Das Oberverwaltungsgericht folgt damit dem etwa vom BGH (B. v. 22.01.2008 - VIII ZB 57/07 - NJW 2008, 1323; B. v. 30.04.2008 - III ZB 8/08 - juris), vom OVG Lüneburg (B. v. 28.03.2008 - 10 OA 143/07 - juris, unter Aufgabe der Rechtsprechung mit Beschluss vom 08.10.2007 - 10 OA 2001/07 - NJW 2008, 535) und vom OVG Koblenz (B. v. 28.01.2008 - 6 E 11203/07 - juris) vertretenen Rechtsstandpunkt. Die Gegenansicht (vgl. etwa OVG Münster, B. v. 27.04.2006 - 7 E 410/06 - NJW 2006, 1991; VGH München, B. v. 10.07.2006 - 4 C 06.1129 - NJW 2007, 170; VGH Mannheim, B. v. 04.04.2008 -11 S 2474/07 - juris) wird dem Wortlaut und dem Zweck der Anrechnungsregelung nicht ausreichend gerecht.

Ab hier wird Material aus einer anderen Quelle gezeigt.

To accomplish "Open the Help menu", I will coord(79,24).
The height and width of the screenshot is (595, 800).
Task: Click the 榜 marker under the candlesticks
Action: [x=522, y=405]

Bei der Tätigkeit des Prozessbevollmächtigten des Klägers im Widerspruchsverfahren sowie der anschließenden Vertretung vor Gericht hat es sich um denselben Gegenstand im Sinne der Vorbemerkung 3 Abs. 4 VV RVG gehandelt. Dies ist offenkundig und wird vom Kläger auch nicht in Zweifel gezogen. Aus diesem Grund ist zu Recht die Anrechnungsregelung angewandt worden.
2.
Im Kostenfestsetzungsbeschluss vom 29.11.2007 ist weiterhin zutreffend die beantragte Erledigungsgebühr abgesetzt worden. Das Verwaltungsgericht hat im Beschluss vom 30.01.2008 im Einzelnen ausgeführt, dass die Tätigkeit des Prozessbevollmächtigten nach Art und Umfang nicht ausgereicht hat, um eine Erledigungsgebühr entstehen zu lassen. Das Oberverwaltungsgericht nimmt insoweit auf die Ausführungen des Verwaltungsgerichts Bezug (§ 122 Abs. 2 S. 3 VwGO).
Die Kostenentscheidung beruht auf § 154 Abs. 2 VwGO.